:: Directions for this task ::
Go to the line in the entries below that holds "Viewport: 622px width, 600px height." and repeat exactly from there through the line that holds "Task: Click the RET", inclusive.
◆ ◆ ◆ ◆
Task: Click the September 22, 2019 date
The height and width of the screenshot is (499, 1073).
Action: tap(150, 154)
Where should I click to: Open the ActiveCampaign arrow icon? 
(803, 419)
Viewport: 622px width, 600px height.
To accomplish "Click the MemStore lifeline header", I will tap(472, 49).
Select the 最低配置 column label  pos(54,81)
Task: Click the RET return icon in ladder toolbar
◆ ◆ ◆ ◆
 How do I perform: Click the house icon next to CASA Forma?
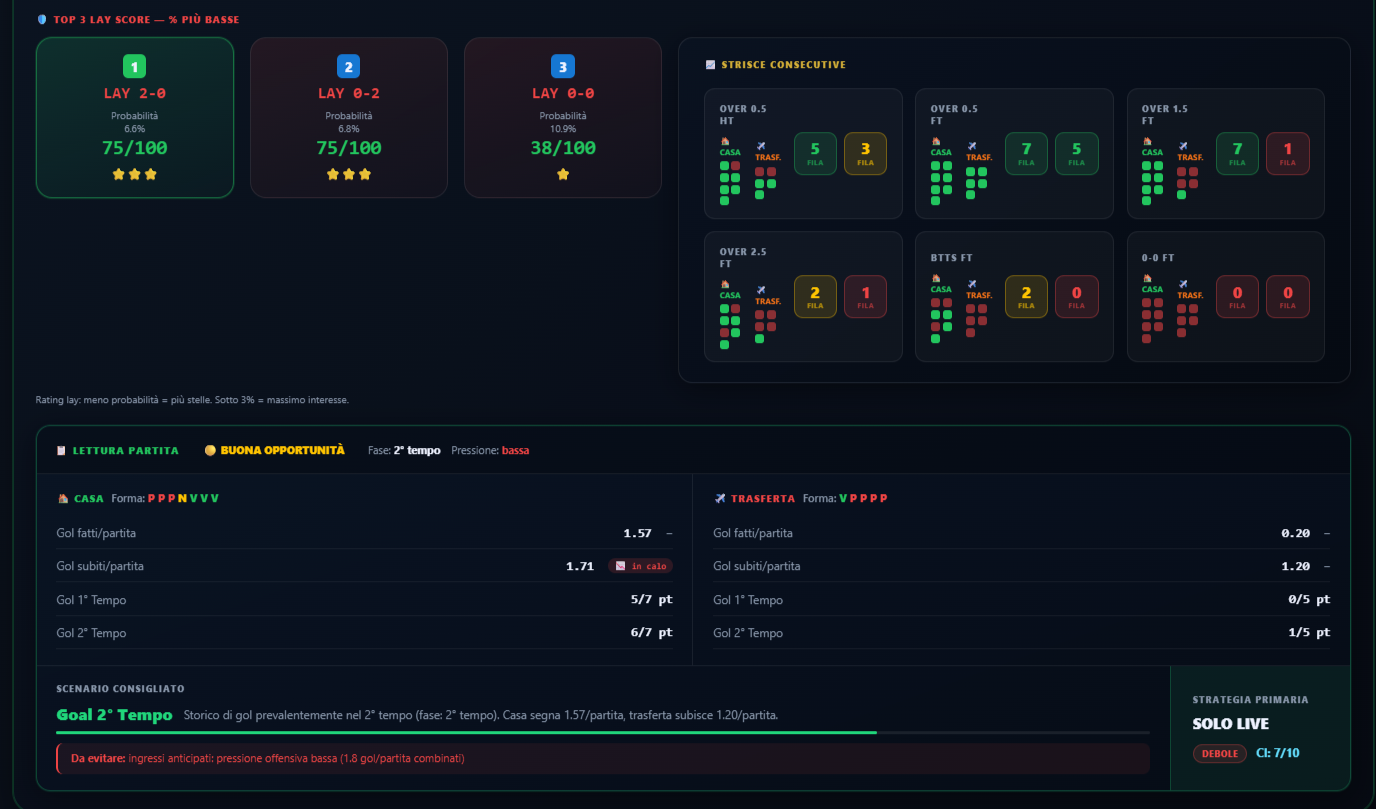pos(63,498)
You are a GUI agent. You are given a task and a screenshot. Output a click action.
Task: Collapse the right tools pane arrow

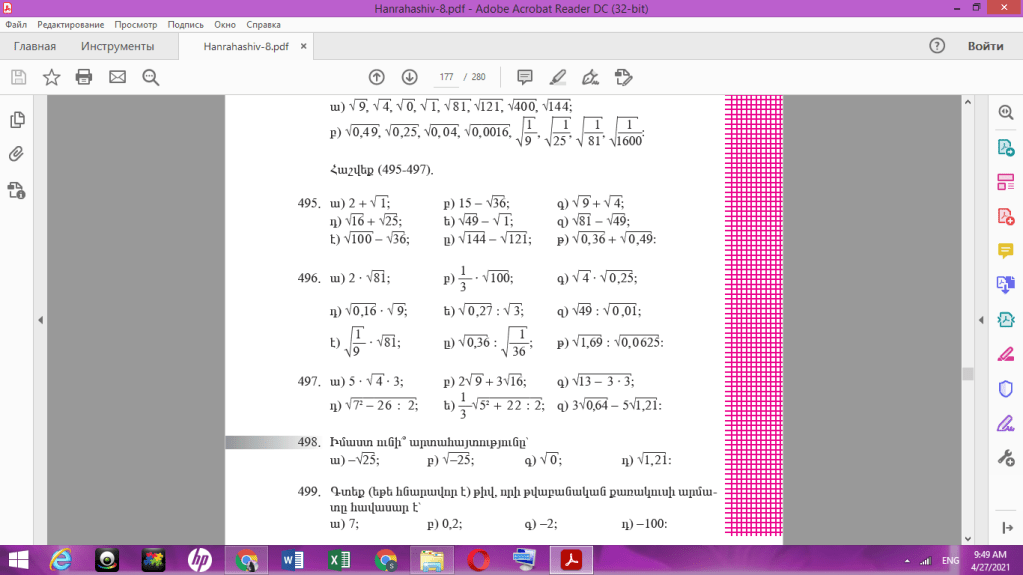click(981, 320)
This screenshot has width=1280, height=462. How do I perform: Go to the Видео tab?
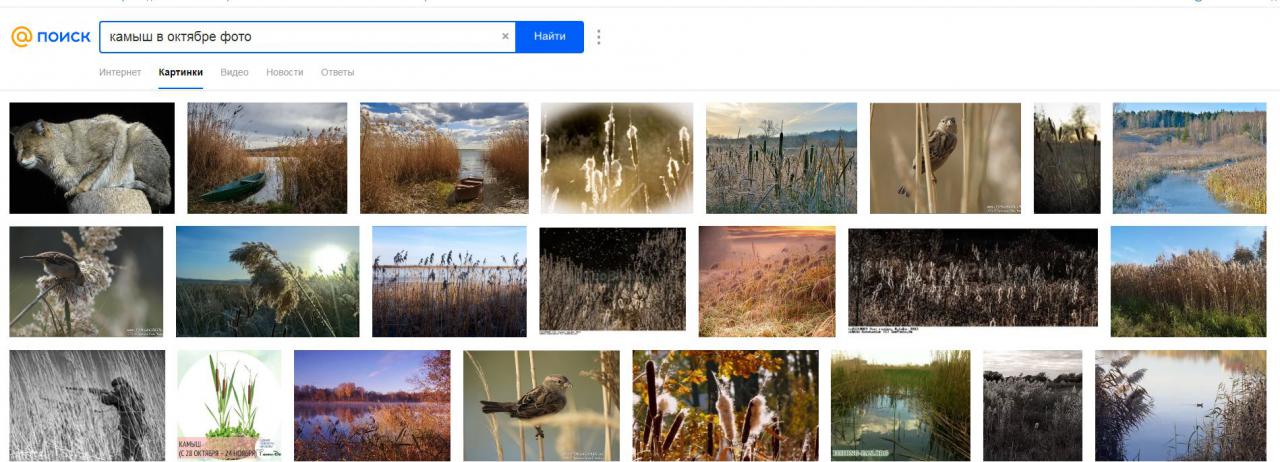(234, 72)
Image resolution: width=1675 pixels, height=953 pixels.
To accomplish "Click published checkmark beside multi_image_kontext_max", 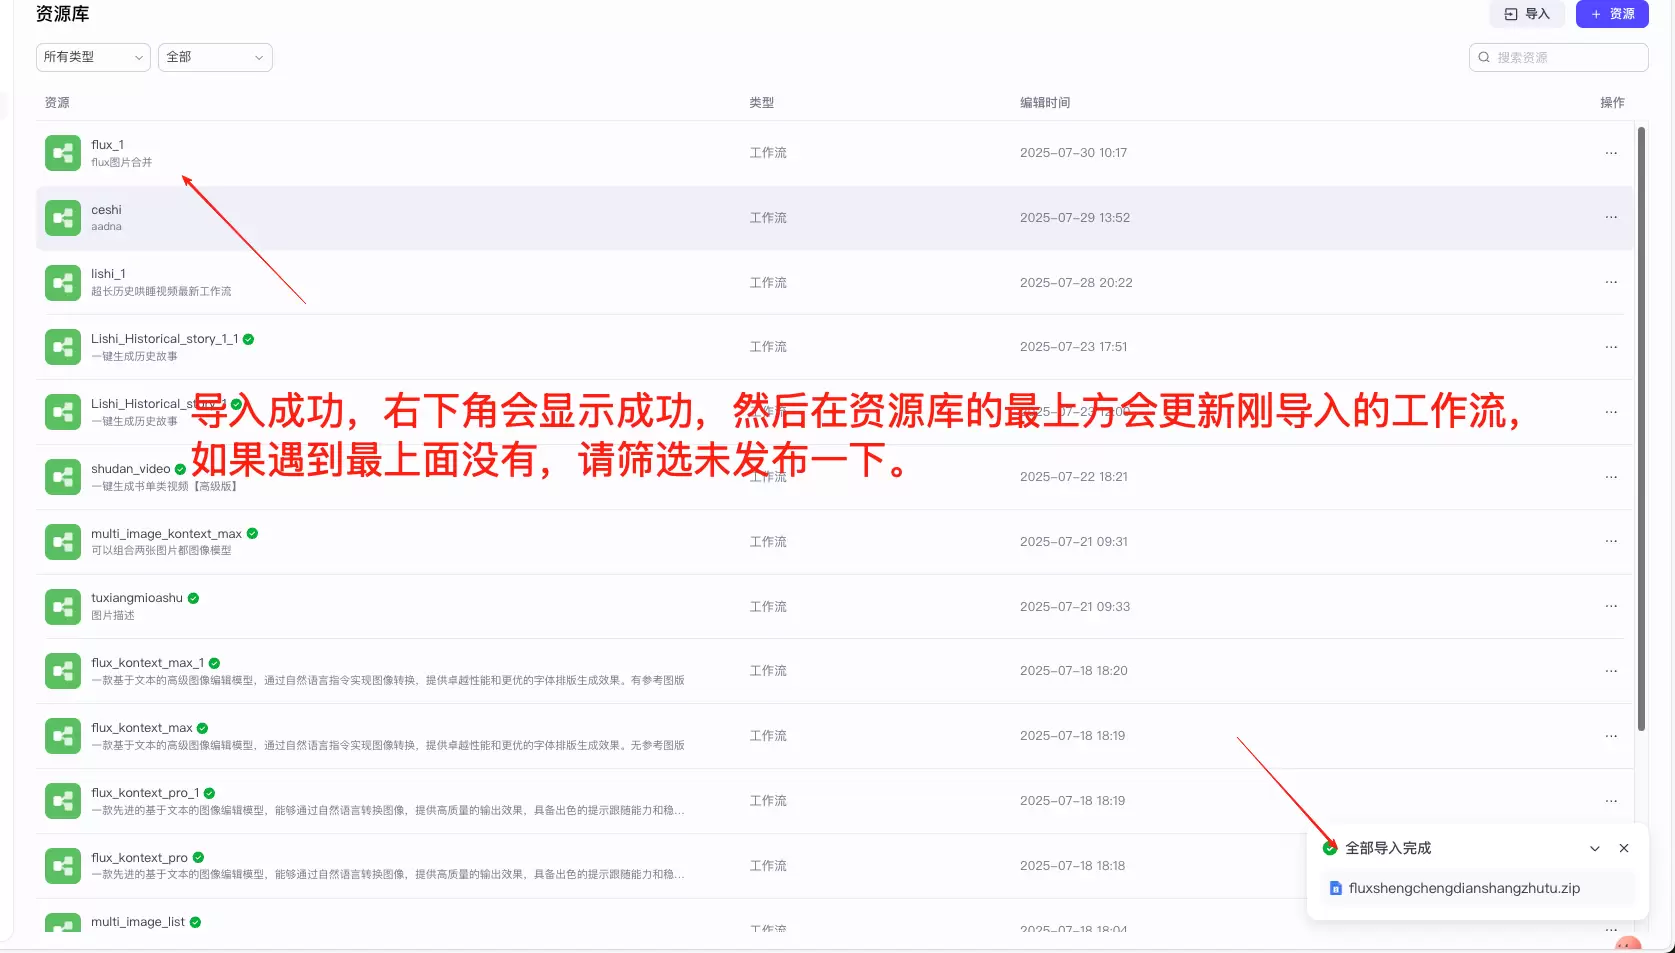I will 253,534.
◆ ◆ ◆ ◆
:: Exercise output ::
Viewport: 622px width, 600px height.
To accomplish "Click the MemStore lifeline header", I will tap(472, 49).
Select the 最低配置 column label  pos(54,81)
Task: Click the RET return icon in ladder toolbar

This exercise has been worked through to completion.